Clang, clang, clang ! Ça grince et résonne. Un drôle de bruit, comme un miaulement rouillé, coincé, éraillé…

C’est la tôle qui se rebelle. Elle voudrait fuir ces courants d’air qui se glissent, s’infiltrent dans tous les interstices.

Il a échoué là depuis si longtemps, qu’Il a perdu la notion des jours, des mois, des saisons. Il ne sait même plus comment Il est arrivé là…

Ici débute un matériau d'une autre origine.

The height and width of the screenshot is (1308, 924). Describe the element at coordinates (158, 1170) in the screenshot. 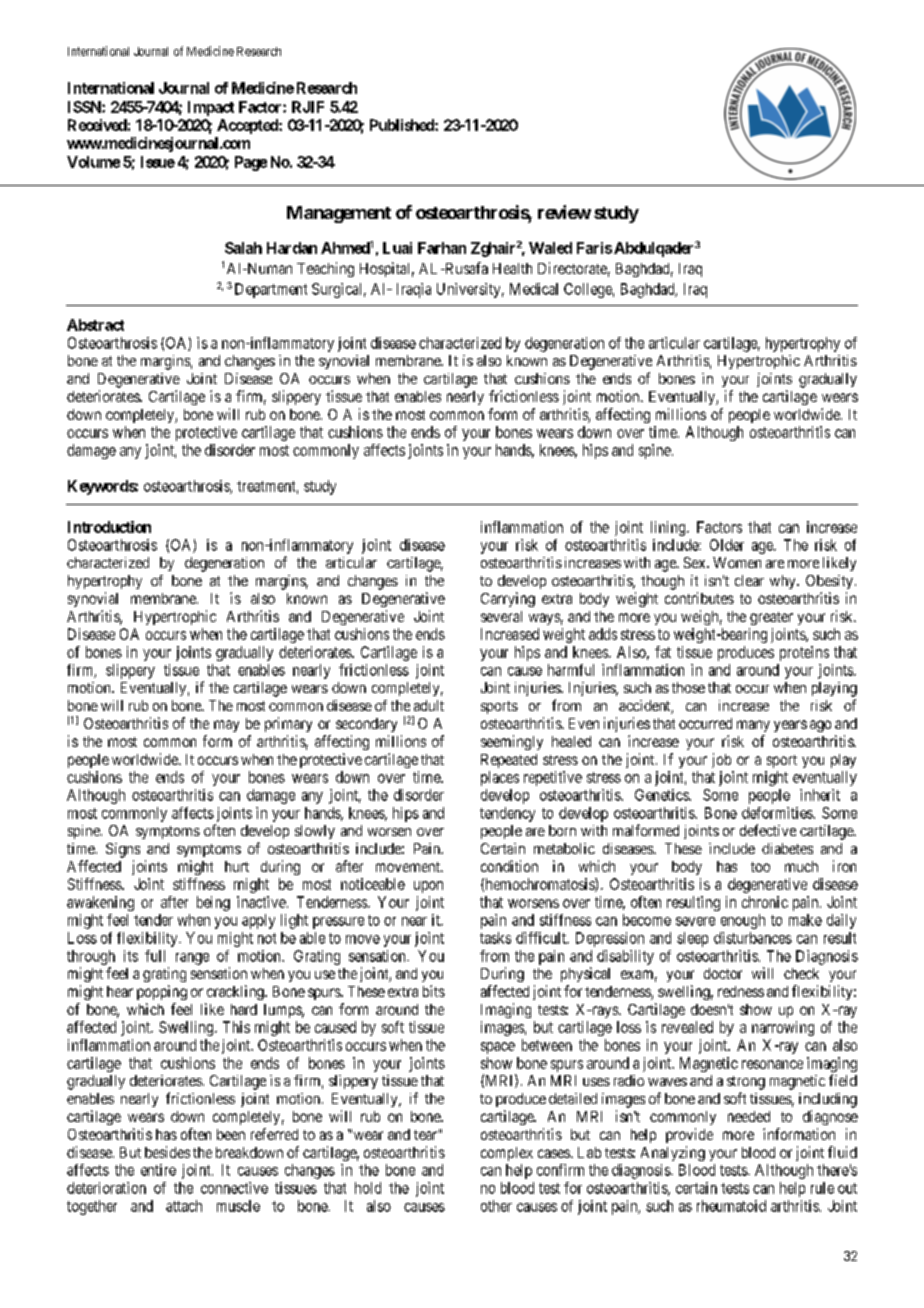

I see `entire` at that location.
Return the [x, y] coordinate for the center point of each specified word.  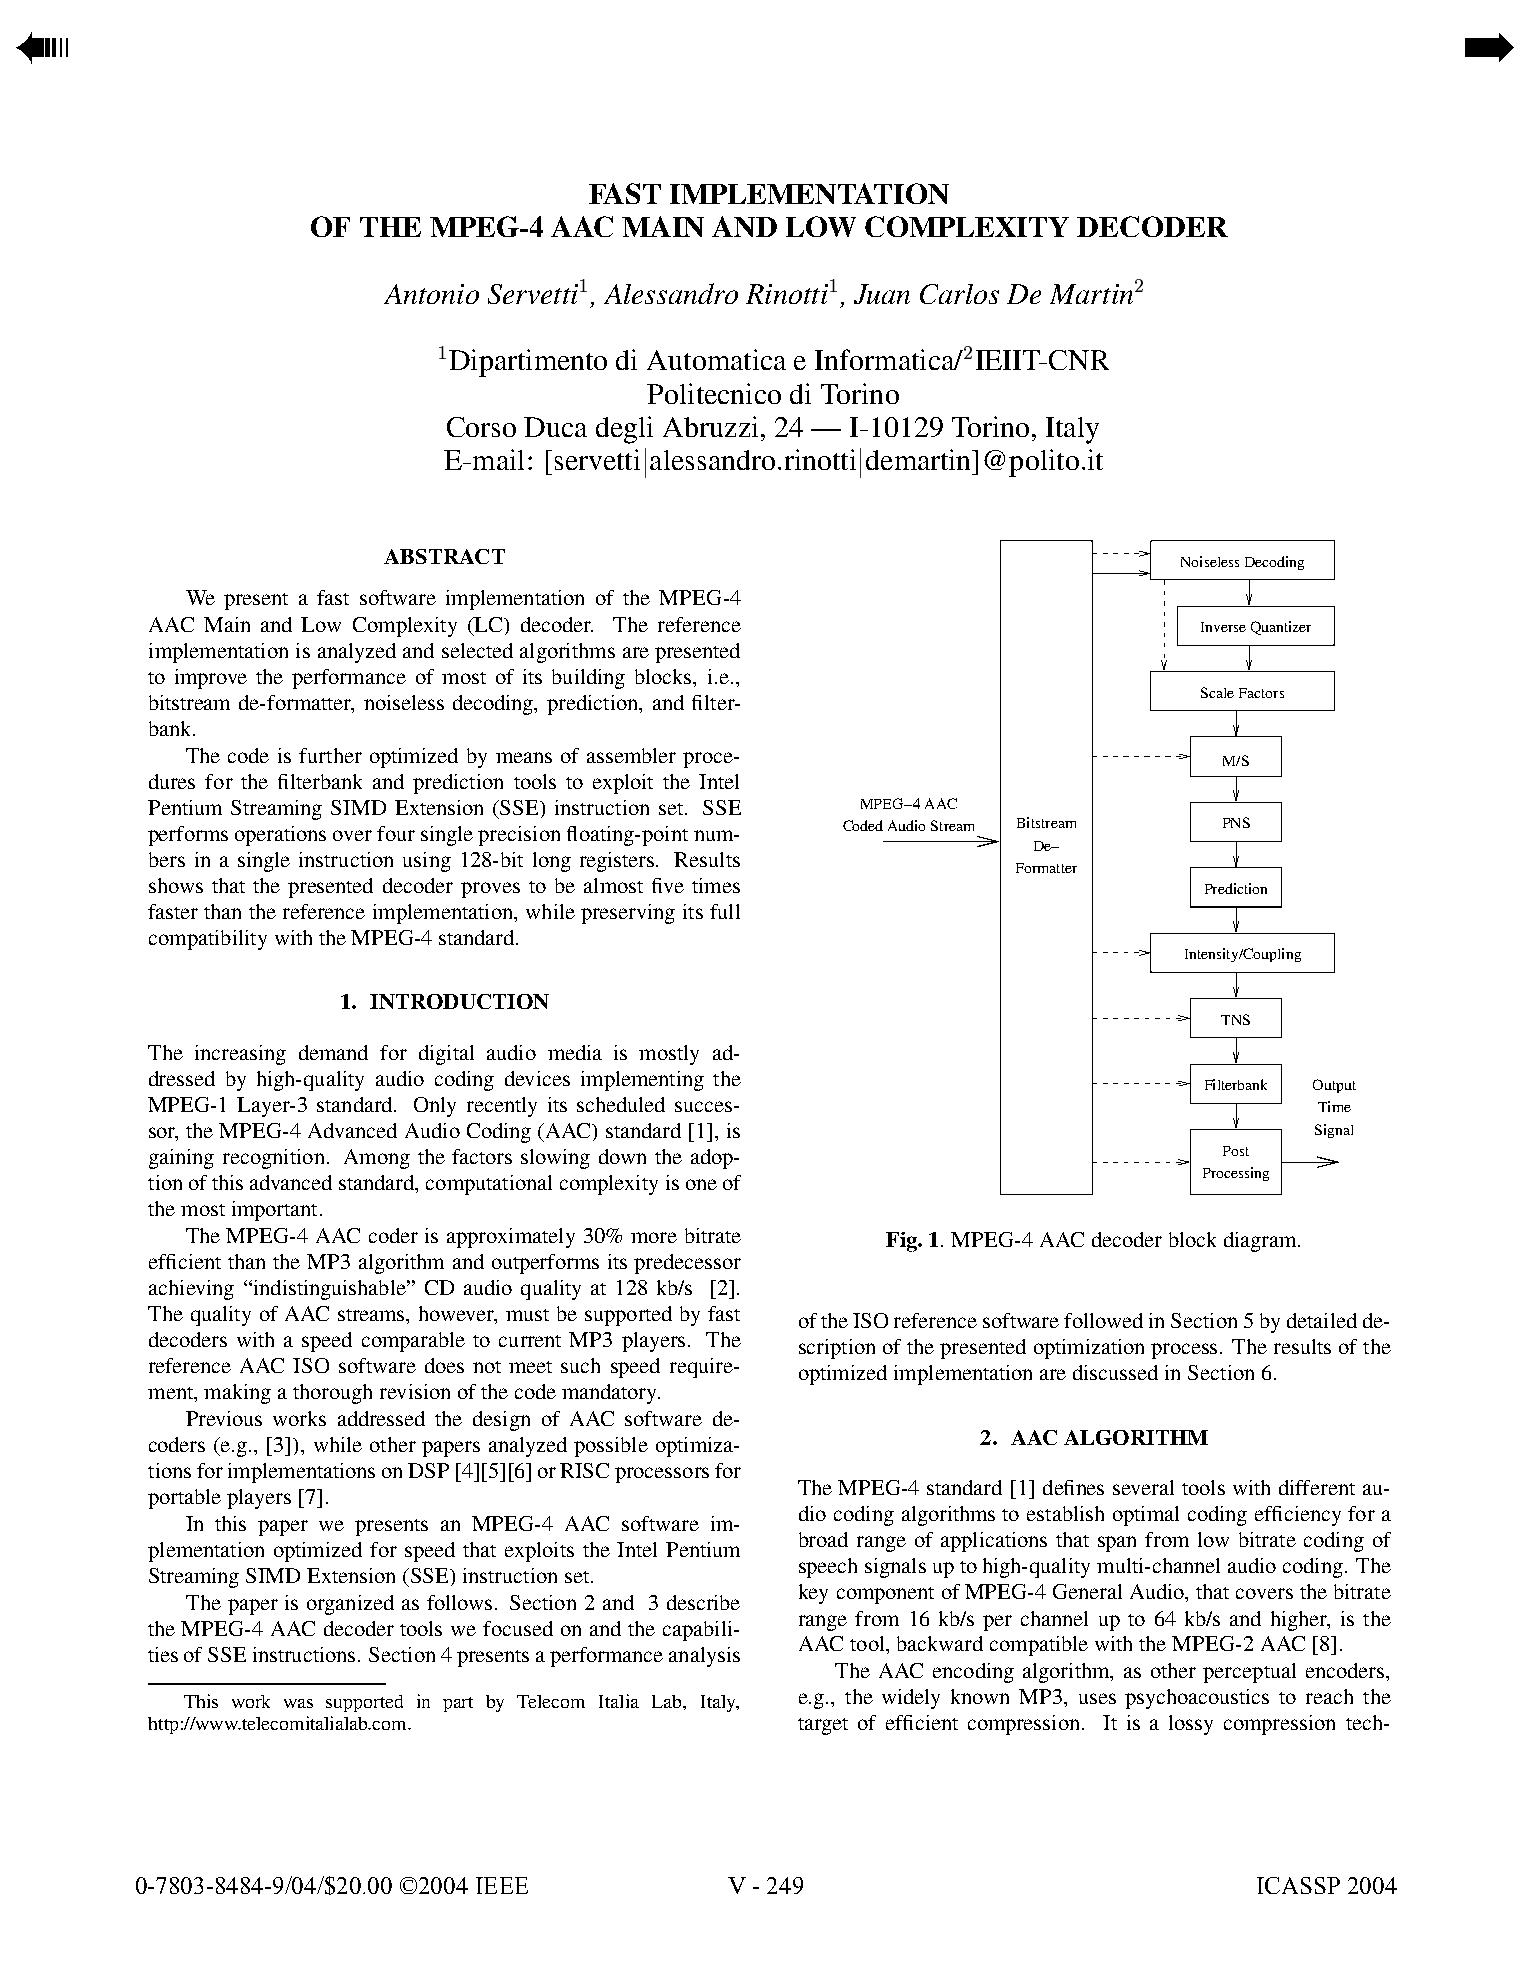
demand [333, 1052]
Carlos [959, 294]
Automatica [716, 359]
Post [1236, 1151]
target [823, 1726]
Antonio [431, 294]
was [298, 1703]
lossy [1191, 1725]
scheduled [621, 1104]
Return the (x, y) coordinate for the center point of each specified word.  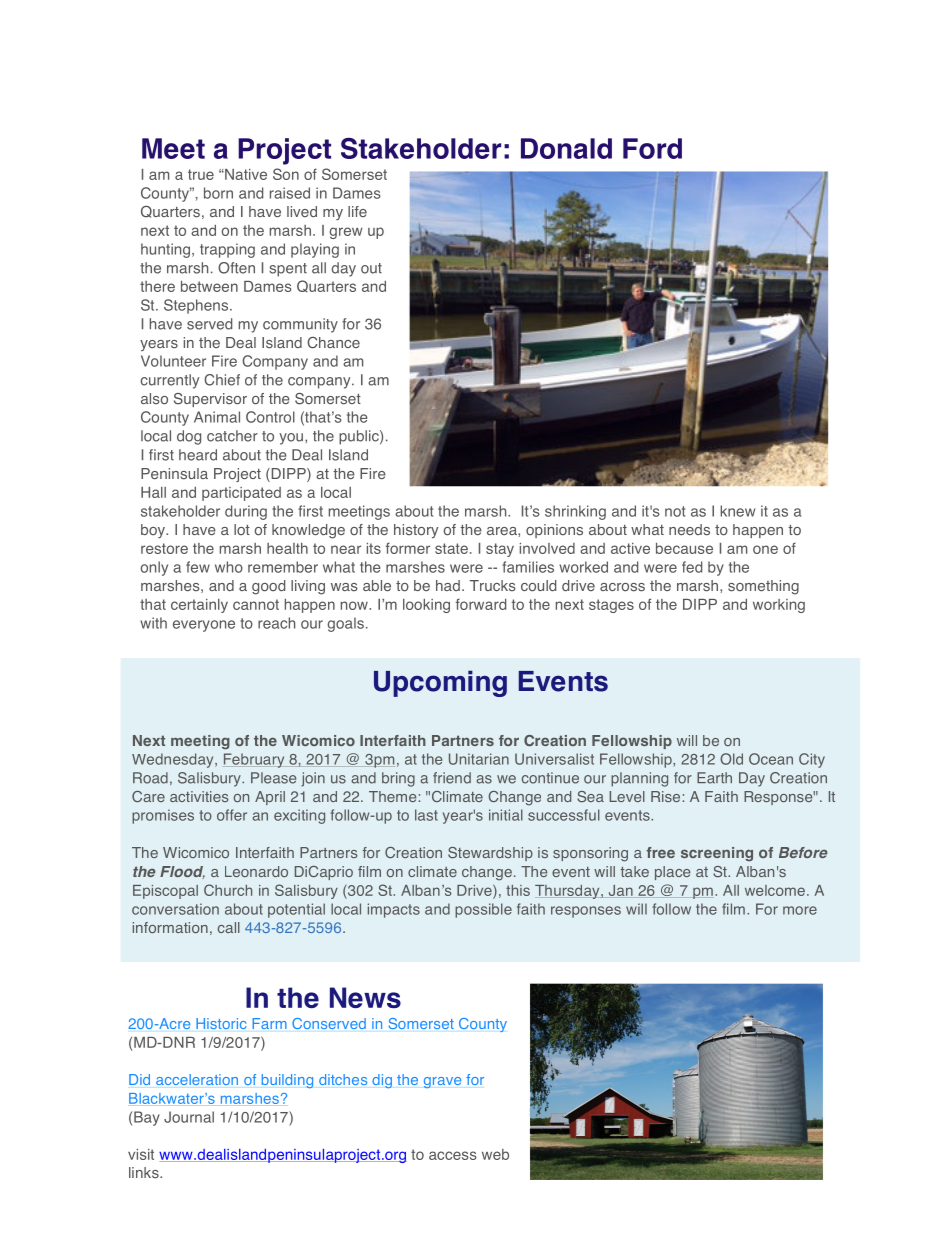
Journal (189, 1117)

Au début, comme sonné de se trouver dans ce milieu inconnu d’arbres, de feuilles, de mousse, Il ne s’est pas défendu. Chenilles, limaces et fourmis sont venues, longues colonies jamais rassasiées, s’insinuant à travers chaque espace, déchiquetant, coupant, engloutissant tout ce qu’Il contenait qui ne soit pas métallique.

 

Puis la pluie est venue. Il a accueilli avec plaisir les premières averses qui le lavaient de sa pellicule grasse et salée. Mais au fil du temps, sa tôle à nu s’est rouillée davantage, par plaques, dentelle lépreuse s’effritant sous les coups de butoir du vent…

Les jours de tempête, la coque semble hantée ; l’air qui passe et repasse se cogne, repart, valse d’une chambre à l’autre, entre par la cabine de pilotage, ressort vers la dunette arrière. Et ça geint et ça grince, hurle et mord, couine et gémit ;  chorale discordante, ensemble dissonant, clameurs d’âmes perdues.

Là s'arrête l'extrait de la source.